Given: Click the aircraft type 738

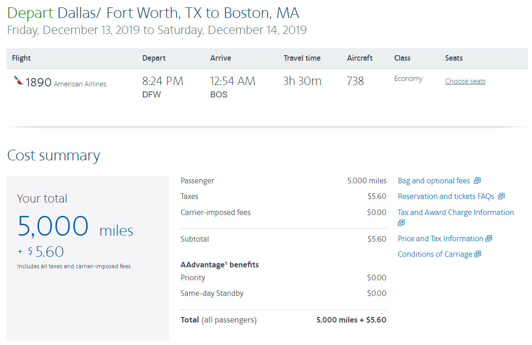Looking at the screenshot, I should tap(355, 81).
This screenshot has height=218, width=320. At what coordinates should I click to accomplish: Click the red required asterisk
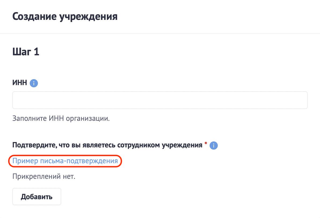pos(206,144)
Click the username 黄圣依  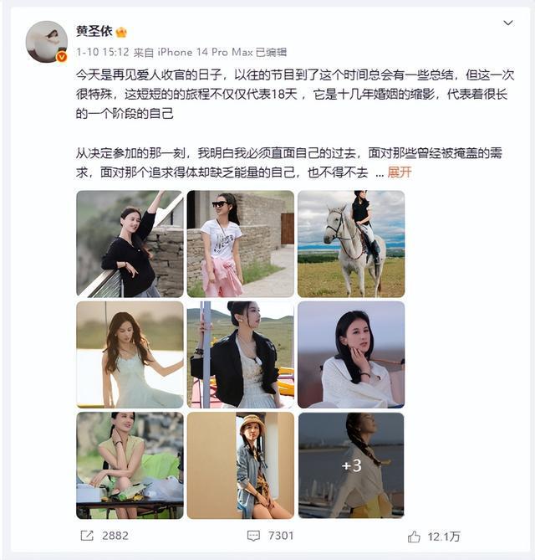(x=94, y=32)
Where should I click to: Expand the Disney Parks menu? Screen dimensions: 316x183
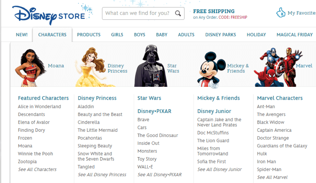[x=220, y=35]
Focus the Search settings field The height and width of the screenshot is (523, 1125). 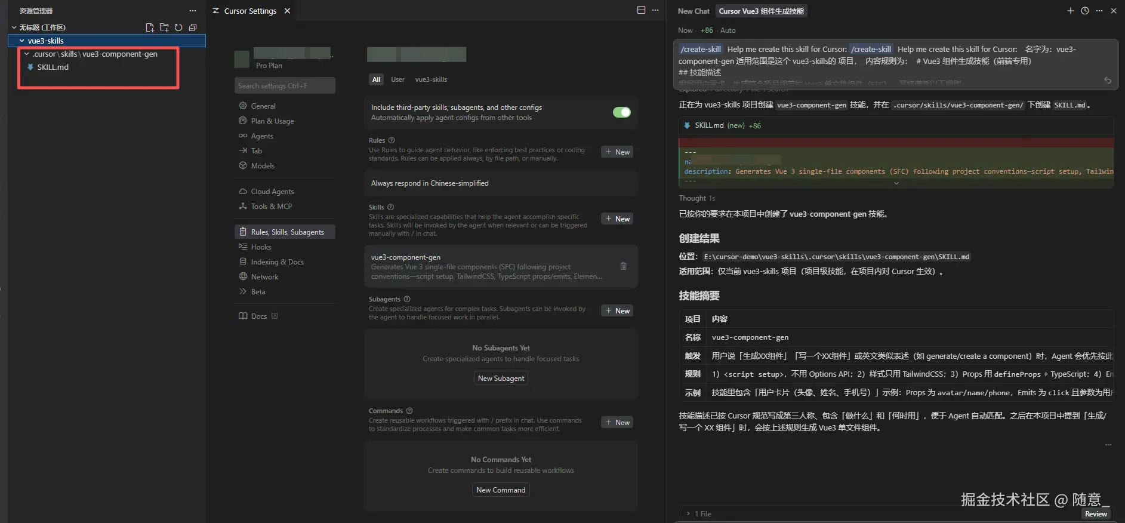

*Activity*.
Print only the lines running from the line that contains "Where should I" to the final line of the listing, both included. Omit every picture.

*Completed task*.
Where should I click to: Expand the Disney Parks menu? Screen dimensions: 316x183
[x=220, y=35]
Focus the Search settings field The height and width of the screenshot is (523, 1125). 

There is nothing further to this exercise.